The flow-through cell has also been implemented on a waveguide-based SPR sensor for miniaturization. Krupin et al. [58] designed a flow-through microfluidic channel etched into the top of waveguide cladding. The sensing region consisted of gold stripes (width 5 μm, thickness 22 nm) embedded in polymer. Bulk medium sensing was attained on sequentially injecting varied test solutions. Selective detection of cells and proteins was achieved by functionalizing the gold strip with appropriate antibodies. The protein sensing was demonstrated using bovine serum albumin (BSA) and the LOD was 12 pg/mm2, about ten times that of a conventional benchtop SPR sensor (LOD ~ 1 pg/mm2) [59]. Although less sensitive than a conventional prism-based sensor, the design is portable, easily and cheaply fabricated and easily adaptable for POC applications. Besides the waveguide format, Dostalek et al. [60] demonstrated a microfluidic grating-based SPR sensor in which a glass flow cell chamber was sealed on an array of miniaturized diffraction gratings; each grating in the array served as an independent sensing element for a specific target. The designed microfluidic grating sensor has been shown to successfully detect the refractive index change of the ambient medium, but the detection of biomolecular binding has not been realized on a grating-based microfluidic SPR sensor.

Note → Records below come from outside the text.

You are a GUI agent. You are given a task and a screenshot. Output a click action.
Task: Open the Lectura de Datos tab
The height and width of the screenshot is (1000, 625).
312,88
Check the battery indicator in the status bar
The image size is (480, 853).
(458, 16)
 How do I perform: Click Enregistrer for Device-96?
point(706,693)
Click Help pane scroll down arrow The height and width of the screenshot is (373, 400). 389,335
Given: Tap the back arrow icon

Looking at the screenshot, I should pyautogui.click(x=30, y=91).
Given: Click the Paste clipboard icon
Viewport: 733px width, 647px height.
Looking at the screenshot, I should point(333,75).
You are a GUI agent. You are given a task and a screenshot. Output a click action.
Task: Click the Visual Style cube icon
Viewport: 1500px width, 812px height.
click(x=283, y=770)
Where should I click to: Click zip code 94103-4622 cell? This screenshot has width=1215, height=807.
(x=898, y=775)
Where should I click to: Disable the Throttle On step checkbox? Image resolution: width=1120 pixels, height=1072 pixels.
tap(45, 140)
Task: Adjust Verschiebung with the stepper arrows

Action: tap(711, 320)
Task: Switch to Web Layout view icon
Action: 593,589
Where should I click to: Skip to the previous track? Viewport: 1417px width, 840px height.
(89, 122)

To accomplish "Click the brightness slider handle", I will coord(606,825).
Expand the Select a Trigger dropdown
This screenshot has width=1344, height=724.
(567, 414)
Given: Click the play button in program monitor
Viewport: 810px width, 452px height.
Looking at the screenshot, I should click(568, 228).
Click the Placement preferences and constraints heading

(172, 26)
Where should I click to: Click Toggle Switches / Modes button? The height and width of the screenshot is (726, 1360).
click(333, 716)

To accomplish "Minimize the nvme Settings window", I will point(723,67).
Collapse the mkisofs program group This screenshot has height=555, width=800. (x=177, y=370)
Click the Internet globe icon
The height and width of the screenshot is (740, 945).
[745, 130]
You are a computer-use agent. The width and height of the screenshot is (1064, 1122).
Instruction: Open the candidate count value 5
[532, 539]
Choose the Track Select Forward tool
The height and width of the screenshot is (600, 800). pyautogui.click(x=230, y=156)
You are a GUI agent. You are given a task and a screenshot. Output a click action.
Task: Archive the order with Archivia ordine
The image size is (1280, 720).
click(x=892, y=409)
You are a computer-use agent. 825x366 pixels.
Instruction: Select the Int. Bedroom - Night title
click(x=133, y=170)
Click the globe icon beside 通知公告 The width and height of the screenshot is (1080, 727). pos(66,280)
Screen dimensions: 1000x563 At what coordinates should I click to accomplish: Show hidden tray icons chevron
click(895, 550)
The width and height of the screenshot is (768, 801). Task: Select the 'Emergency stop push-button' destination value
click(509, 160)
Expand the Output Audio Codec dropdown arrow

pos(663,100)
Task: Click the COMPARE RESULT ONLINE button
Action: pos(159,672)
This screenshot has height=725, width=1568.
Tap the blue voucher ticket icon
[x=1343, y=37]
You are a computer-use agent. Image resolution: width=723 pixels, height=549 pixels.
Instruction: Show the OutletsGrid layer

LSPR sensors of various nanostructures by themselves are miniaturized versions of SPR sensors that require neither a prism nor complex optical systems, merely a simple measurement of transmittance. Zhou et al. [61] fabricated nanocrescent arrays and used the arrays as a plasmonic sensor in which a slight refractive index change results in the resonance frequency shift or transmittance change when monitored at a constant frequency. This nanocrescent plasmonic sensor was further integrated with a microfluidic system in which two inlets, one delivering sodium chloride solution and the other infusing deionized water at varied flow rates, created sodium chloride solutions of various surface concentrations at the detection region. The microfluidic design with two inlets adjusting concentration gradients at the detection region readily offered a standard reference curve for the sensor.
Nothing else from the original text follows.